Russian RBS WorldPay Hacker Avoids Jail over $9M Heist

A hacker linked to a cyber-crime ring that illegally withdrew about $9 million from ATM machines around the world receives a six-year suspended sentence from authorities in Russia.

A hacker linked to the infamous $9 million RBS WorldPay ATM heist was given a six-year suspended sentence by Russian authorities for his role in the crime, according to reports.

In exchange for providing information to authorities, Viktor Pleshchuk, 28, of St. Petersburg, Russia, "received a reduced sentence, which includes four years of probation," Bloomberg said Sept. 8.

Pleshchuk, described by some as the mastermind behind the heist, has also been charged by authorities in the United States, along with several others.

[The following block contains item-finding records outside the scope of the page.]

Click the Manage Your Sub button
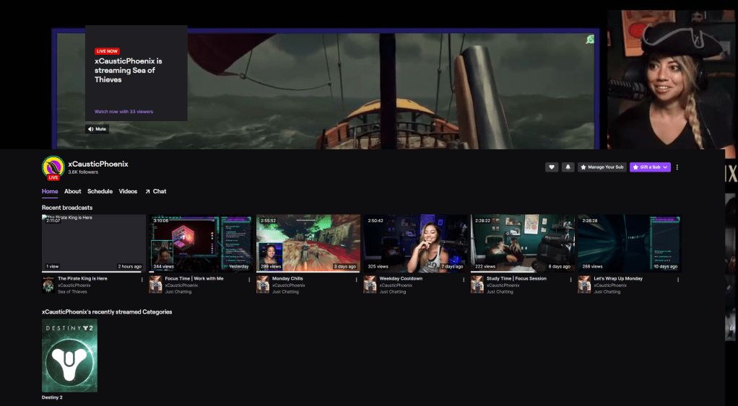The width and height of the screenshot is (738, 406). coord(602,167)

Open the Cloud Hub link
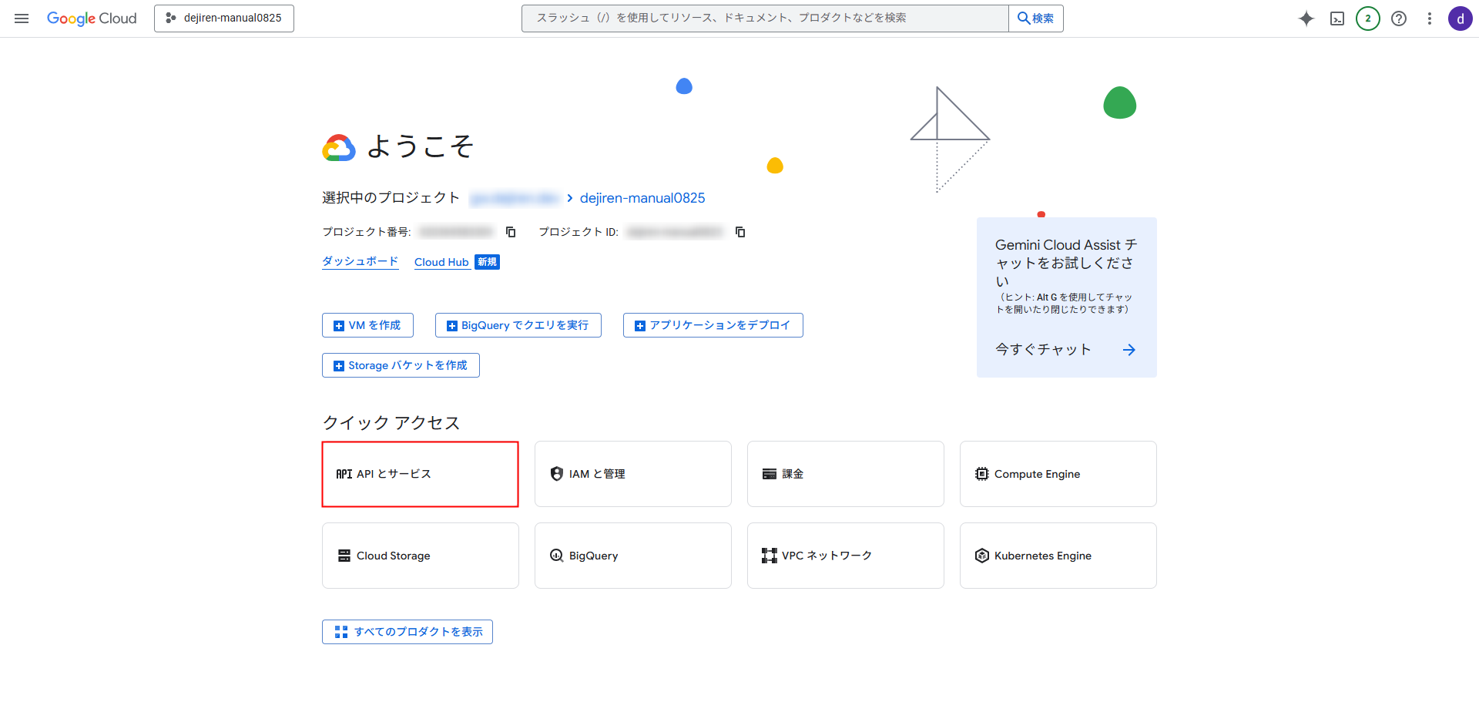point(441,262)
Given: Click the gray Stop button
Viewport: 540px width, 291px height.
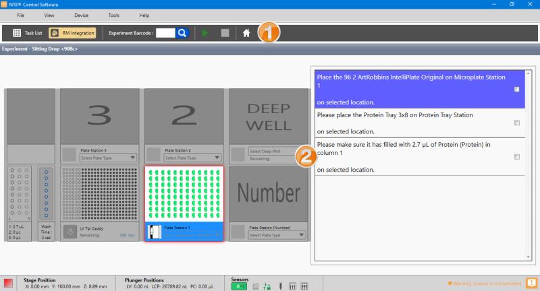Looking at the screenshot, I should pos(225,32).
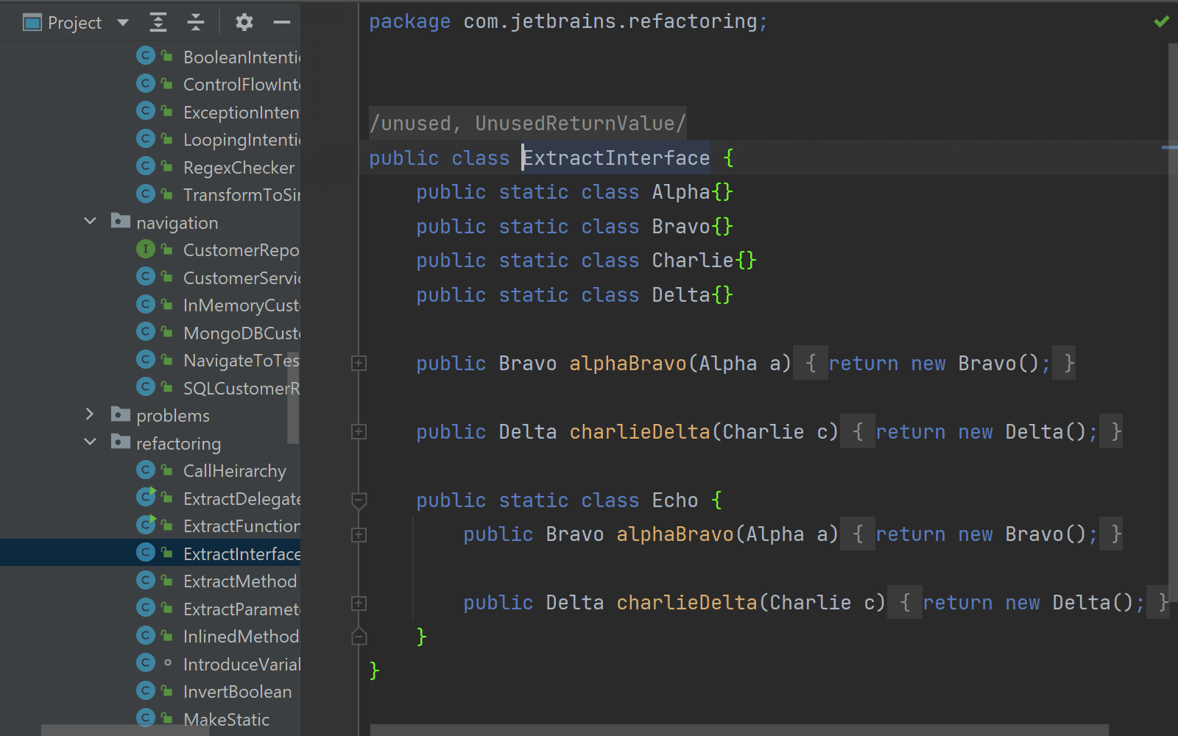Click the CustomerRepo interface icon
This screenshot has height=736, width=1178.
[x=146, y=250]
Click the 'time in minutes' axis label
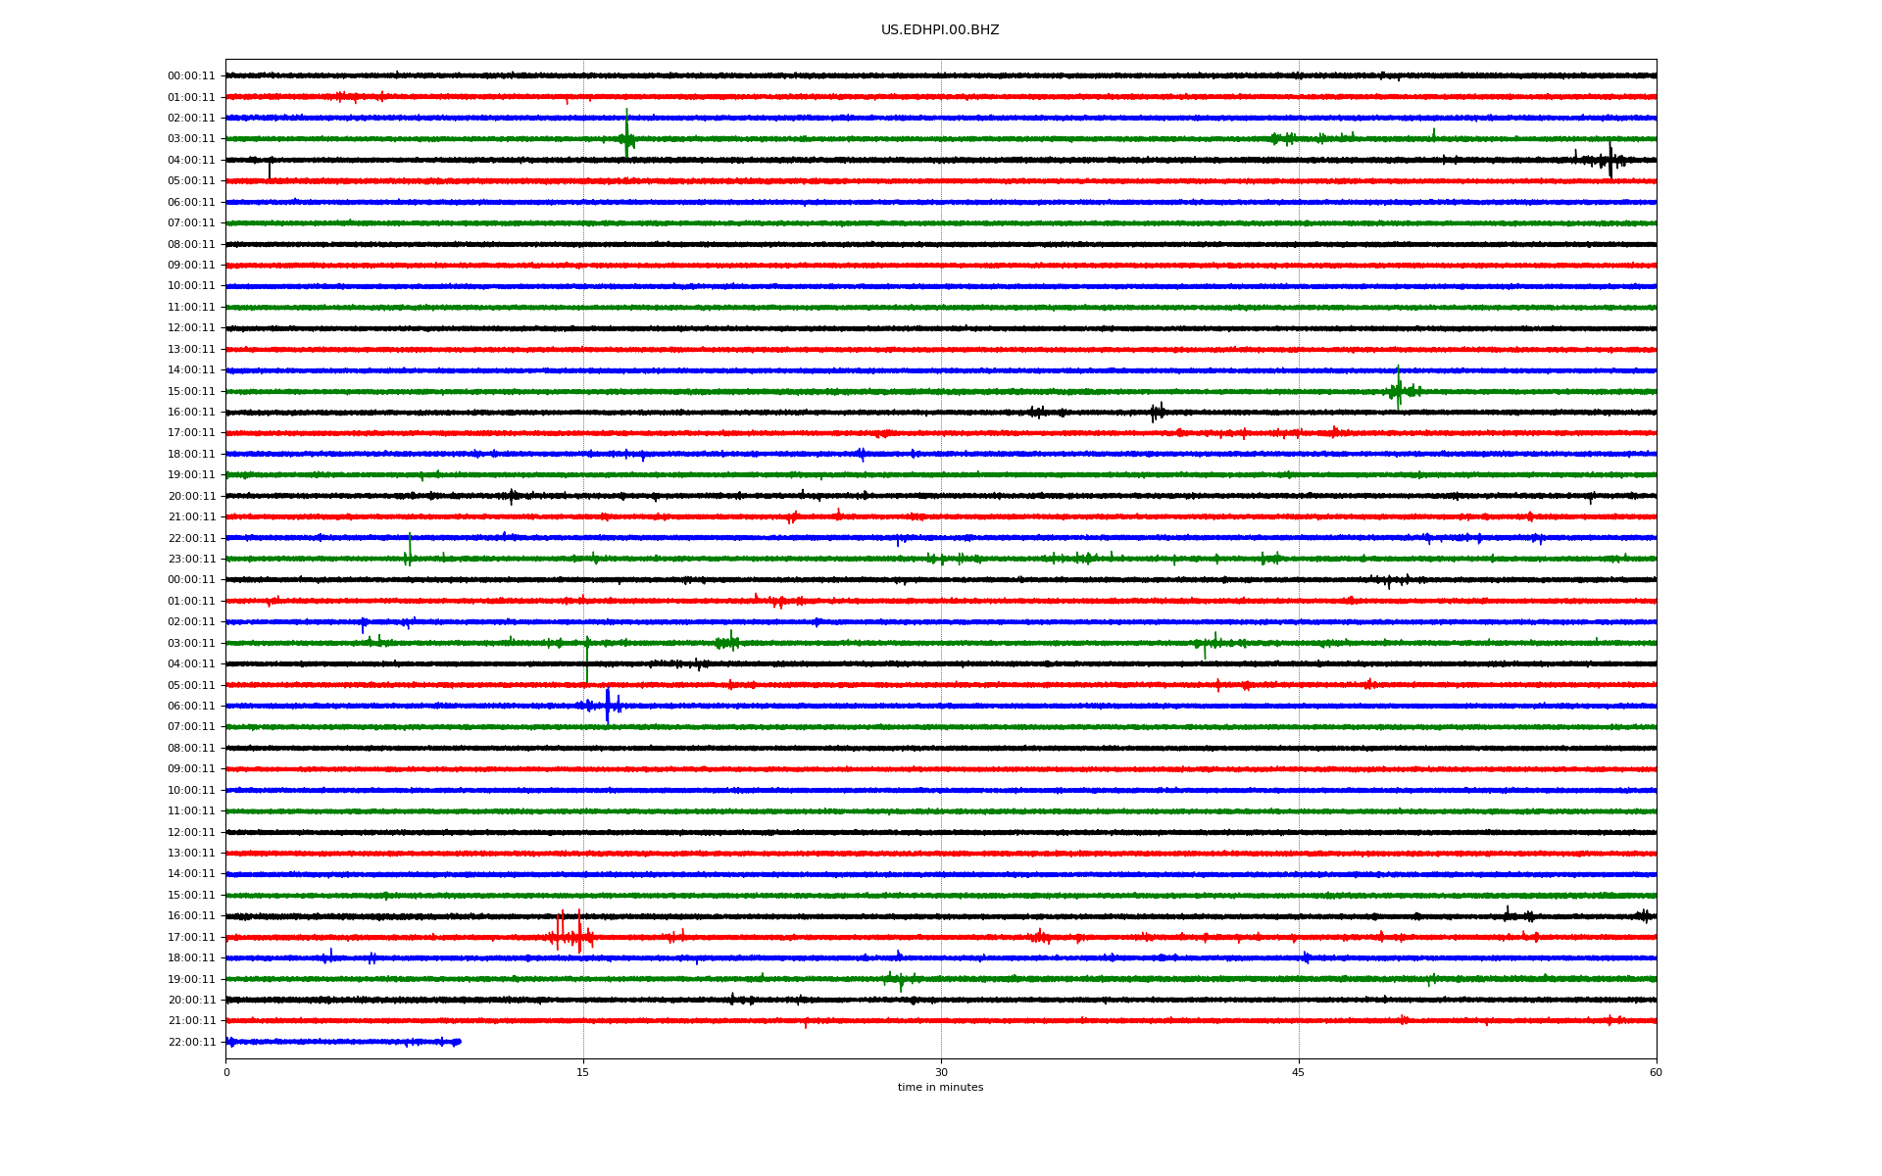 click(x=940, y=1087)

The crew of cyber-thieves is accused of hacking into computer systems at RBS WorldPay in November 2008. According to the FBI, "Once the encryption on the company's card processing system was compromised," the hackers were able to use the data to create fake payroll debit cards, which they provided to a network of "cashers."

Using the cards, the cashers withdrew "more than $9 million from over 2,100 ATMs in at least 280 cities worldwide, including cities in the United States, Russia, ... Italy ... and Canada"-all in "a span of less than 12 hours," the FBI said in 2009.

"The sheer audacity of this criminal scheme, which stole an extraordinary amount of money in such a short time, is mind-boggling," blogged Graham Cluley, senior technology consultant at Sophos.

Pleshchuk has been ordered to pay back more than 275 million rubles to RBS WorldPay.

In August, 26-year-old Sergei Tsurikov, of Tallinn, Estonia, was extradited from Estonia to the United States to face charges in the case.